== WORK REQUIRED ==
Print a faithful copy of the data below, word for word, with the pictures left out.

== SUPPLIED MATERIAL ==
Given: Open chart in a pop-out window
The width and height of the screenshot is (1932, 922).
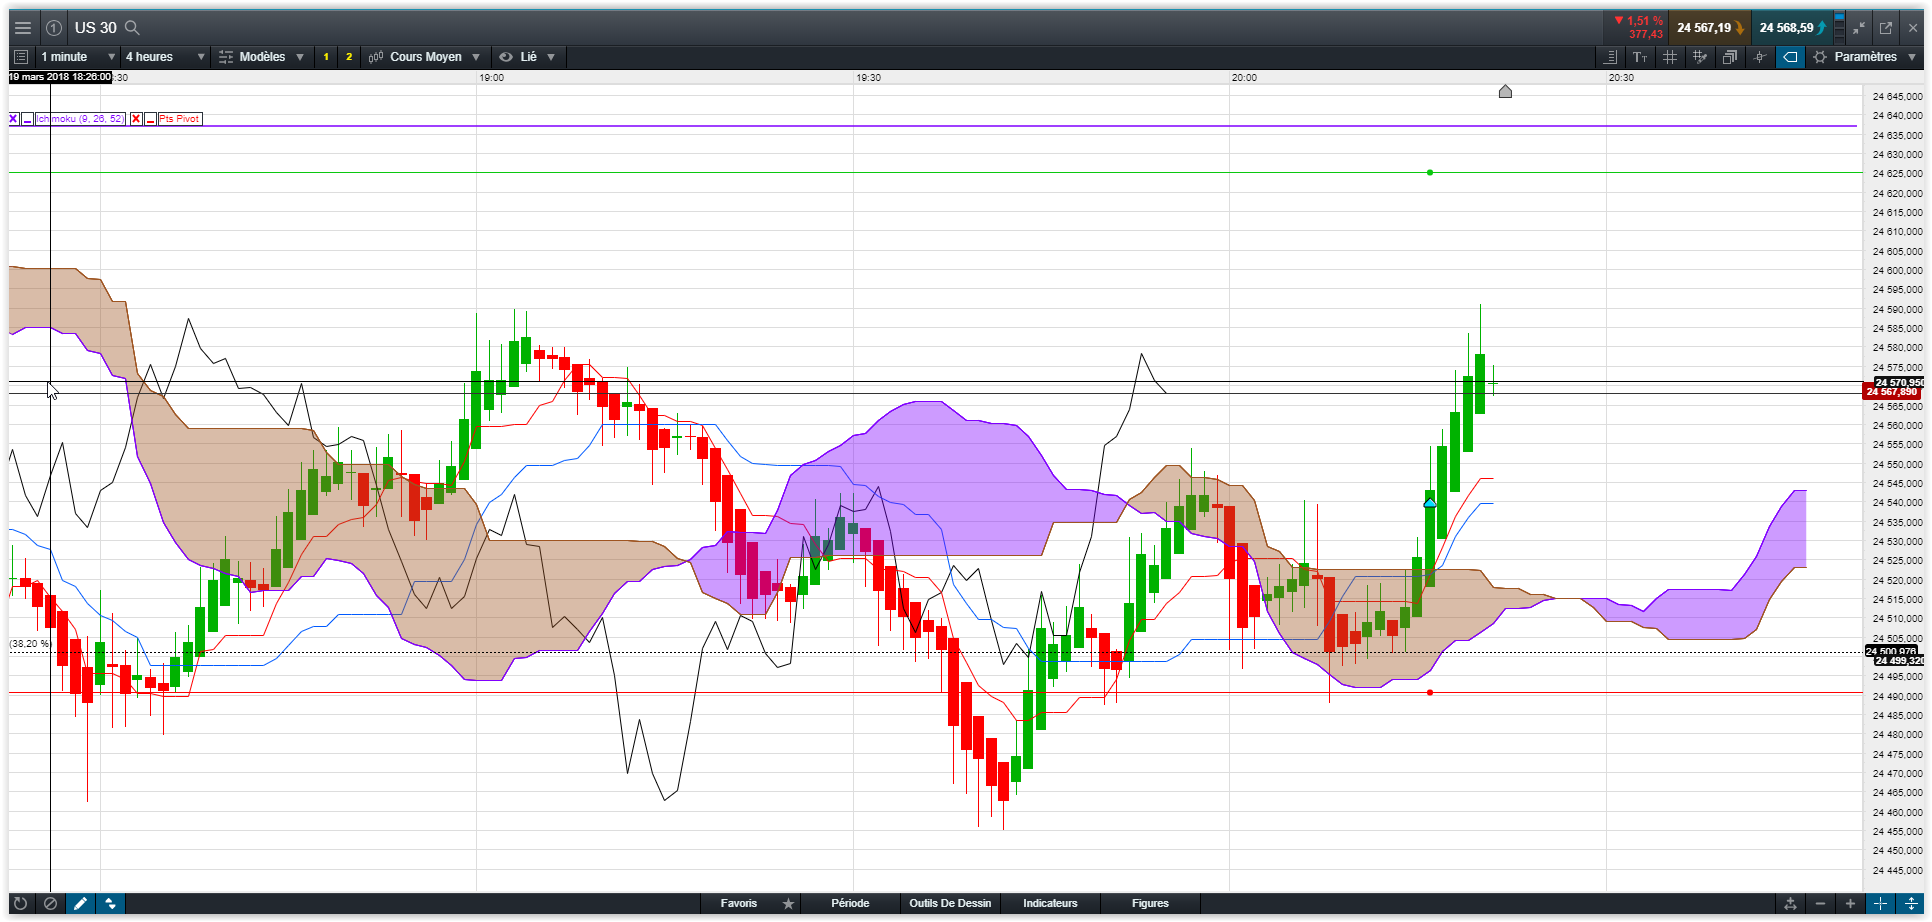Looking at the screenshot, I should pyautogui.click(x=1886, y=28).
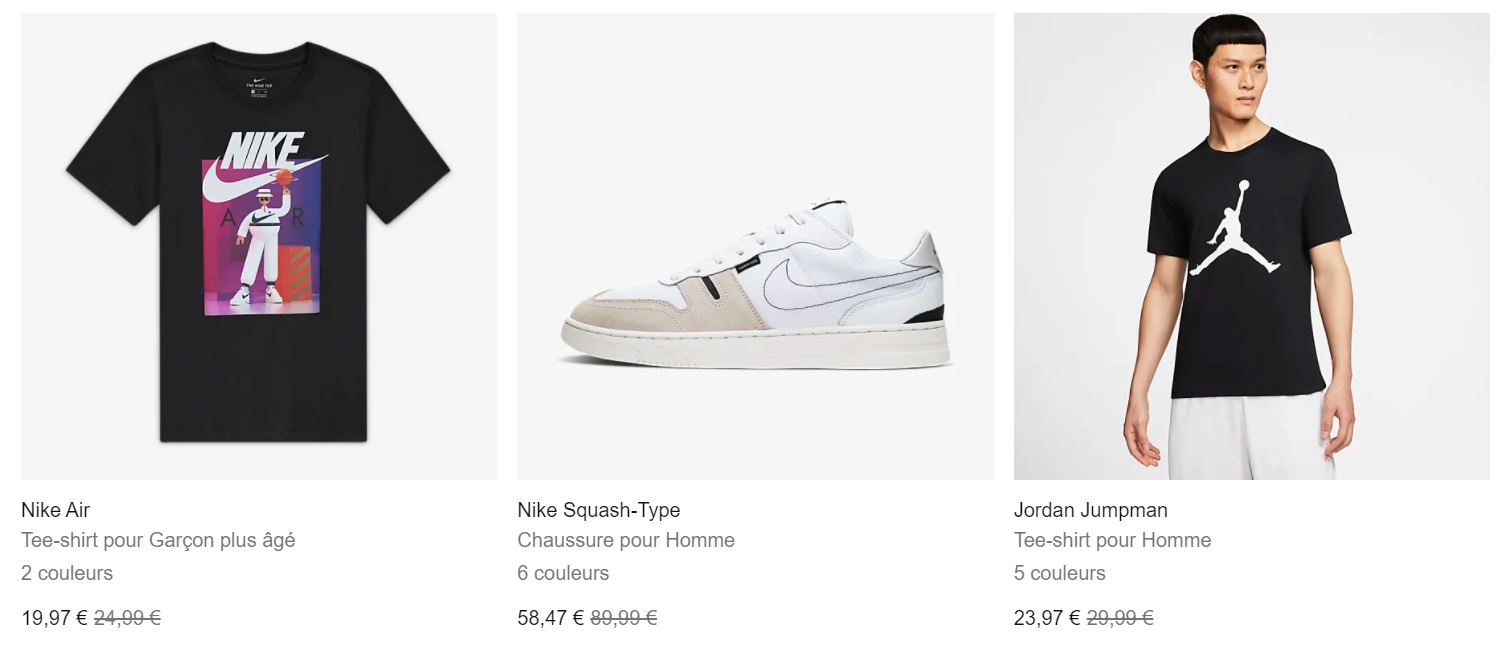The height and width of the screenshot is (647, 1499).
Task: Open the Jordan Jumpman product title
Action: click(1090, 510)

== TASK SOLUTION ==
Given: Open chart in a pop-out window
The width and height of the screenshot is (1932, 922).
Looking at the screenshot, I should pyautogui.click(x=1886, y=28).
The height and width of the screenshot is (647, 1499).
Task: Open the Jordan Jumpman product title
Action: click(1090, 510)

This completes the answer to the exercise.